Dénonce ce comportement revanchard du pouvoir et de l’armée sur le journaliste.

Rappelle que nous sommes en présence d’une violation de la Déclaration Universelle des Droits de l’Homme, partie intégrante de la Constitution du Cameroun, dans ses articles 3, 5 et 11 qui stipulent :

Art 3. Tout individu a droit à la vie, à la liberté et à la sûreté de sa personne.

Art 5. Nul ne sera soumis à la torture, ni à des peines ou traitements cruels, inhumains ou dégradants.

Art 11. Toute personne accusée d’un acte délictueux est présumée innocente jusqu’à ce que sa culpabilité ait été légalement établie au cours d’un procès public où toutes les garanties nécessaires à sa défense lui auront été assurées.
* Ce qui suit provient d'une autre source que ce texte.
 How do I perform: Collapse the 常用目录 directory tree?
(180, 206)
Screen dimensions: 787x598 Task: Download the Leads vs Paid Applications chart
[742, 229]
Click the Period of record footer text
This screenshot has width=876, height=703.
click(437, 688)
Nul ne sera condamné pour des actions ou omissions qui, au moment où elles ont été commises, ne constituaient pas un acte délictueux d’après le droit national ou international. De même, il ne sera infligé aucune peine plus forte que celle qui était applicable au moment où l’acte délictueux a été commis.

S’offusque du silence gardé par les autorités, donnant ainsi un blanc-seing aux auteurs de ce crime crapuleux.

Prenant le peuple, l’opinion nationale et internationale à témoin, le collectif, scandalisé par le silence de toutes les institutions, exprime une énergique protestation et en appelle à tous les journalistes et les professionnels de la communication à agir pour condamner cet assassinat de trop et à rester mobilisé pour des actions. Car trop c’est trop ».